According to the minister, the main activity of revenue collections which is so huge, has profound effects on the economy, which can either be useful or harmful, depending on how it is done.
He congratulated SADC PF for succeeding to convince the SADC executive wings and governments to allow the forum to be transformed into a SADC Parliament.
The Johannesburg workshop enabled parliamentarians from across the SADC region and other delegates to understand the content, aims and objectives of the model law, and approve and support the same.
With the intense consultations on the Model Law on PFM now over, the penetrating work in producing and perfecting the Model Law will now need to be channeled into domestication and effective implementation.
Veteran legal drafter Daniel Greenberg led the development of the Model Law on PFM, with support from a very knowledgeable and committed Technical Working Group.
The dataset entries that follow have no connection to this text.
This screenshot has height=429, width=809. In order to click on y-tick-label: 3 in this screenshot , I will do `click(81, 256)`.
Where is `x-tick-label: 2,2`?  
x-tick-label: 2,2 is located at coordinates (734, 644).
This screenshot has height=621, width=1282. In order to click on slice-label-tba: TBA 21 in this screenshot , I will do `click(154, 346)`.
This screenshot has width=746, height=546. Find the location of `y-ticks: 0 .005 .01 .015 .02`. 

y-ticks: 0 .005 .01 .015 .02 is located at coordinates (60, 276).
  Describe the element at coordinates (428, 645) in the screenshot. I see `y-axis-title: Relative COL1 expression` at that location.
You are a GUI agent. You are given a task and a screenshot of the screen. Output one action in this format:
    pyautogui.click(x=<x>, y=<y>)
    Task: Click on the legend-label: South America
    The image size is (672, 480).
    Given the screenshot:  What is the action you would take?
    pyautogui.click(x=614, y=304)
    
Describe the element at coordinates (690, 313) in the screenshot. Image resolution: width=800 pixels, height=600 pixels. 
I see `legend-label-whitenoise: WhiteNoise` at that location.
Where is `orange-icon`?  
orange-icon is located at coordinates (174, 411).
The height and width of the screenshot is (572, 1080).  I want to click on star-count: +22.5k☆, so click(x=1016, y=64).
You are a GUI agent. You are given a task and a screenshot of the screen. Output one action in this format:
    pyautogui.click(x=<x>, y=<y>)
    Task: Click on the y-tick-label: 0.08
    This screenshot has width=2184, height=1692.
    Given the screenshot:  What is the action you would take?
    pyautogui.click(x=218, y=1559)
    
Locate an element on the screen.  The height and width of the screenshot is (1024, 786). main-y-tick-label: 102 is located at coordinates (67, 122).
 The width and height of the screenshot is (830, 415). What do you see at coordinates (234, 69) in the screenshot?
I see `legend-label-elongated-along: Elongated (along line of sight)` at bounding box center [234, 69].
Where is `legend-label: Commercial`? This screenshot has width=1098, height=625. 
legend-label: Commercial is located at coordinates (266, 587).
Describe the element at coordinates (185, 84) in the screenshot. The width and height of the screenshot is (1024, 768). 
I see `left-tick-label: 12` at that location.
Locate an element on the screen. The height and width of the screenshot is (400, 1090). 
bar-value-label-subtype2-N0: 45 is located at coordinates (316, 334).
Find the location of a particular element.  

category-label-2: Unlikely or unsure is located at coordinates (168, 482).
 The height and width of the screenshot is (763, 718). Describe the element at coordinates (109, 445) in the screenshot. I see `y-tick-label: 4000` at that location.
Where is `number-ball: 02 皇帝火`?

He said the most challenging aspect of developing the Model Law was “reflecting contrasting perspectives in a balanced way”.
On what would make the model law work for the citizens of SADC, Greenberg said: “The model law must be implemented in an effective and timely way in all SADC member states. All those involved in the public financial management sector must engage with the principles and provisions of the law enthusiastically and energetically to achieve specific results, including the prevention of illicit financial flows, and to enhance general citizens’ confidence in the efficacy, transparency and accountability of public financial management.”
SADC PF Secretary General (SG) Boemo Sekgoma thanked the MPs and all those who participated in the many consultations over the model law draft for their “well- thought-out contributions, and for sharing lessons from member states doing something in line with PFM”.
“The Honourable Members had carefully read the draft. It became clear from the many penetrating questions and suggestions that we all want the institution of parliament to be at the centre of the development, adoption, domestication and implementation of this model law,” the SG said.
She added: “We all seek a law that is cohesive, comprehensive, fit for purpose, alive to the clear separation of powers, is not unduly prescriptive, is persuasive, supports transparency and is gender-neutral, amongst others. I am delighted that our legal drafter has gone to great lengths to demonstrate that this draft meets those expectations.”
She said although none of the many comments and questions on the draft were such as to prompt major surgery on the draft model law, further to comments garnered, certain provisions of the model law would be revisited accordingly.
“The PFM Model Law is a unique document. It is a baseline to lead and assist other countries in PFM as part of development cooperation between SADC Member States and other parts of the world,” she added.
* Moses Magadza is reading towards a PhD in Media Studies while Clare Musonda, a lawyer and social scientist, is director of corporate governance at SADC PF.